• **SET EXERCISE**: Format everything from the start of the material down to the line containing "Open the Subject" as a numbered list, and leave out any blank lines.

Word and element location records:
━━━
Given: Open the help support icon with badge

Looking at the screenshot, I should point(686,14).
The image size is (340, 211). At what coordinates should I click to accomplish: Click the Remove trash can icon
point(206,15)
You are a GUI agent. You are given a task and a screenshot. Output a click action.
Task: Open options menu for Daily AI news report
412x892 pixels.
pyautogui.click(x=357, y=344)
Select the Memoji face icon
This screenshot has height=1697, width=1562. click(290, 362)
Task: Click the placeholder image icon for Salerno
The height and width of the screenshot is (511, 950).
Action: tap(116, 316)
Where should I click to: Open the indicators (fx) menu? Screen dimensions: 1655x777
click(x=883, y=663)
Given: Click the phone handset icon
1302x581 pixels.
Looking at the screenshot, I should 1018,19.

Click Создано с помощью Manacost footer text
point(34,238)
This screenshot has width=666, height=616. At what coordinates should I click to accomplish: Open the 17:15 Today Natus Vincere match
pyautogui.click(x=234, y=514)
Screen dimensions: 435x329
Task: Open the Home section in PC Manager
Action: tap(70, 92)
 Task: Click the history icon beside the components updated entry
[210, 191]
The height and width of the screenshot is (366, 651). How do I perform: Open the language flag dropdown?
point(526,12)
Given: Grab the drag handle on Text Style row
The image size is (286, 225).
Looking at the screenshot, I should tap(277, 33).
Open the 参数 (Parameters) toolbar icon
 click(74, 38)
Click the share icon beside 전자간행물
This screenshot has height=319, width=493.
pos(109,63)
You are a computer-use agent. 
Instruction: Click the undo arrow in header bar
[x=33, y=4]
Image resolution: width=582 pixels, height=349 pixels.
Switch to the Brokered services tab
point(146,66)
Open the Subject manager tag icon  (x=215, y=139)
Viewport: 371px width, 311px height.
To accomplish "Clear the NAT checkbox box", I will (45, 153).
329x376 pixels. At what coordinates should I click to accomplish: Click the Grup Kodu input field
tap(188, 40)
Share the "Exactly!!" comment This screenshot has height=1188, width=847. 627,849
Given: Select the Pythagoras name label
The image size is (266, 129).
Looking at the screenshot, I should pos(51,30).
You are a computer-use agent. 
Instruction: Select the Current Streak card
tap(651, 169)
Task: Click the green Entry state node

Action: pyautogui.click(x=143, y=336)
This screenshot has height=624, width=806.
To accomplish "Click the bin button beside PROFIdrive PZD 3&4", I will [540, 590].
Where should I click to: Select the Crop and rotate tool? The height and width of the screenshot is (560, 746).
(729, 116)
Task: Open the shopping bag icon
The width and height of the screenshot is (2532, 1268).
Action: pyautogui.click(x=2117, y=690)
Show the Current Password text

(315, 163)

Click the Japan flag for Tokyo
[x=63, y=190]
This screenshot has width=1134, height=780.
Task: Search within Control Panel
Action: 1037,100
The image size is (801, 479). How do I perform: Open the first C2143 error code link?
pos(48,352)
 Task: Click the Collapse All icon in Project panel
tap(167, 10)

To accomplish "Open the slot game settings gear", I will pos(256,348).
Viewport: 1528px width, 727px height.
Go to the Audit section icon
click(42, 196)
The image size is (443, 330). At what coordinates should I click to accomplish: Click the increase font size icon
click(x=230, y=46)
━━━
• **TASK SOLUTION**:
1. Given: Open the help support icon with badge
2. Looking at the screenshot, I should point(686,14).
3. The image size is (340, 211). At what coordinates should I click to accomplish: Click the Remove trash can icon
4. point(206,15)
5. You are a GUI agent. You are given a task and a screenshot. Output a click action.
6. Task: Open options menu for Daily AI news report
7. 412x892 pixels.
8. pyautogui.click(x=357, y=344)
9. Select the Memoji face icon
10. This screenshot has height=1697, width=1562. click(290, 362)
11. Task: Click the placeholder image icon for Salerno
12. The height and width of the screenshot is (511, 950).
13. Action: tap(116, 316)
14. Where should I click to: Open the indicators (fx) menu? Screen dimensions: 1655x777
15. click(x=883, y=663)
16. Given: Click the phone handset icon
17. 1302x581 pixels.
18. Looking at the screenshot, I should 1018,19.
19. Click Создано с помощью Manacost footer text
20. point(34,238)
21. This screenshot has width=666, height=616. At what coordinates should I click to accomplish: Open the 17:15 Today Natus Vincere match
22. pyautogui.click(x=234, y=514)
23. Screen dimensions: 435x329
24. Task: Open the Home section in PC Manager
25. Action: tap(70, 92)
26.  Task: Click the history icon beside the components updated entry
27. [210, 191]
28. The height and width of the screenshot is (366, 651). How do I perform: Open the language flag dropdown?
29. point(526,12)
30. Given: Grab the drag handle on Text Style row
31. The image size is (286, 225).
32. Looking at the screenshot, I should tap(277, 33).
33. Open the 参数 (Parameters) toolbar icon
34.  click(74, 38)
35. Click the share icon beside 전자간행물
36. This screenshot has height=319, width=493.
37. pos(109,63)
38. You are a computer-use agent. 
39. Instruction: Click the undo arrow in header bar
40. [x=33, y=4]
41. Image resolution: width=582 pixels, height=349 pixels.
42. Switch to the Brokered services tab
43. point(146,66)
44. Open the Subject manager tag icon  (x=215, y=139)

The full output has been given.